シュタイナーノート127

真実の陥穽


2006.9.17

 現在でもカントやショーペンハウアーの影響を受けた哲学が、全宇 宙は人間の
表象にすぎない、人間は眼がなければ、どんな光も知覚しない、眼が なければ、
われわれの周囲は闇でしかない、と論じています。確かにそれは真実 なのですが、
しかし大切なのは、それが真実であることではなく、真実が常に真実 の一側面に
すぎない、と考えることです。真実を完全なものにするためには、別 の真実を付
け加えなければなりません。そうでないと、私たちは真実を抱えて、 誤謬の中に
突き進んでいくことになりかねません。そもそも、間違ったことを主 張するとき
の間違いは、最悪の間違いではありません。そのときには、世間が頭 を正しい位
置に直してくれます。しかし一面的な真理を絶対的な真理だと思い、 正しいこと
をどんな場合にも正しいと思うときの間違いは、誤謬によってではな く、真理に
よって間違えるのですから、もっと深刻です。
(・・・)
 真理を問題にする場合には、いつでも、それを一方の側からだけで なく、別の
側からも見なければなりません。大抵の哲学者が誤謬に陥るのは、間 違ったこと
を言うからではなく、一面だけから見た真理を語るからなのです。

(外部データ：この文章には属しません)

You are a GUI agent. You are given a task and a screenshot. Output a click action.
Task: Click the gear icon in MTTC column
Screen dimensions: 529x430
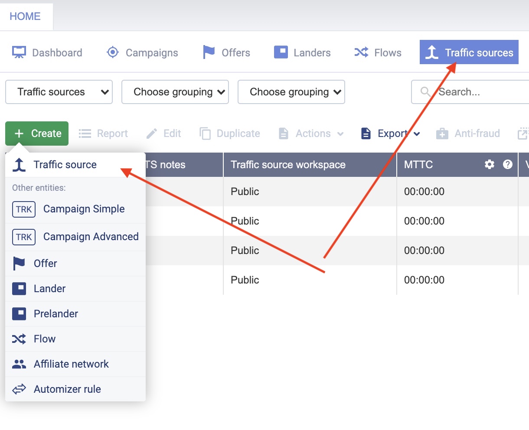point(489,164)
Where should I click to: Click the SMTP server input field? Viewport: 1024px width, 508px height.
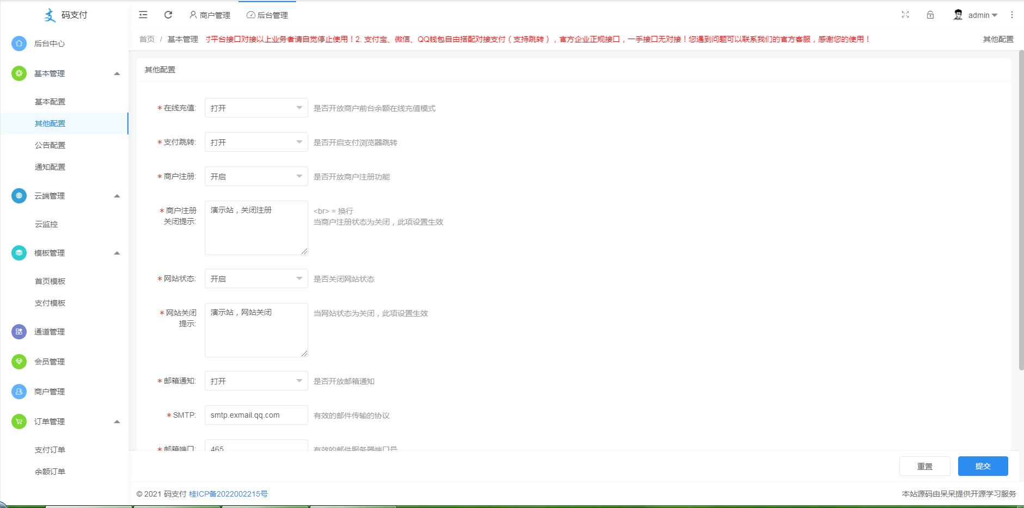256,415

そ の場合、真
理を語っているので、簡単には論破できないのです。

(シュタイナー『マクロコスモスとミクロコスモス』第6講 P.158-159
シュタイナーコレクション3「照応ずる宇宙」所収 筑摩書房)

一面的な真実は、単なる誤謬よりも始末に負えない。
シュタイナーは、このことをおりにふれて繰り返し語っている。
このことは自己認識においても、非常に重要なことなので、ノートしておきた いと思った。

間違っているこを間違っていると気づくということさえ思いの外難しい。
多くの人は別に正しいことをしたいと思っているのではなく、
自分がそうしたいと思っていることに向かって進みたいだけなのだから。
世の中には、間違っているということを認めることのできない人があふれていて、
そういう人たちはほとんど聴く耳をもたない状態になっている。

しかし、間違っていることは、その間違っているということにおいて、
長い目で見ればそれに気づかされる可能性がまだしもあるのだけれど、
なまじ一面的にもせよ正しいことというのは、その可能性を持てないのである。
正しいことを正しいとして何が悪い!というわけである。

ある人が「真実」を見つけて、これだ!と思う。
「真実」を見出すことは大切なことである。
問題は、その「真実」の一面性に気づけないということにある。

仏陀は中なる道を説いた。

ある修行者は苦行と説いた。
苦行によってしか真理は体得できない。
それはある種の「真実」かもしれない。
しかし苦行によって張りつめられた弦は
美しい音色をもはや奏でることはできないだろう。
ひょっとしたらあまりに張りつめすぎてその弦は切れてしまうかもしれない。

逆にある人は、快楽の中にすべてがると考えた。
地上を生きている私たちは、なにも苦しむために生まれてきたのではない。
楽しんでいきなければ生まれてきた意味はないだろう。
それもある意味「真実」ではあろう。
しかし快楽によって弛緩してしまった弦は
美しい音色はとても聴けたものではない。

このどちらも「真実」であることに間違いはないだろうが、
どちらもその一面性のなかにしがみついていることに違いはない。
みずからが一面的であるという視点が欠けていて、
それを絶対的な真実と見なしてしまうがゆえに、
視点を変えることはできないし、
そうすることで別の「真実」が見えてくることに気づけない。

仏陀の中なる道は、ある意味、一面的な真理に気づき、
視点を常に多くもちながら、その統合をめざすものであるということができる。
もちろん、仏陀の視点もまたキリストによって再統合されることになった。
仏陀は愛(渇愛ではなく)を説いたが、キリストは愛を生きた、ように。

そのように、自分の視点を真理だとみなす者は、
とんでもない落とし穴をそこに持つことになる。
人は、一度手にしたお気に入りのおもちゃ・道具を
手放してみる勇気をなかなか持てないのである。
それを仏陀は執着といった。
一面的な真実への執着は、高次の真実への道を閉ざしてしまう。
いわゆる「専門」のなかで自己撞着してしまうのもそのひとつだろう。
そのことは、常に心しておく必要がある。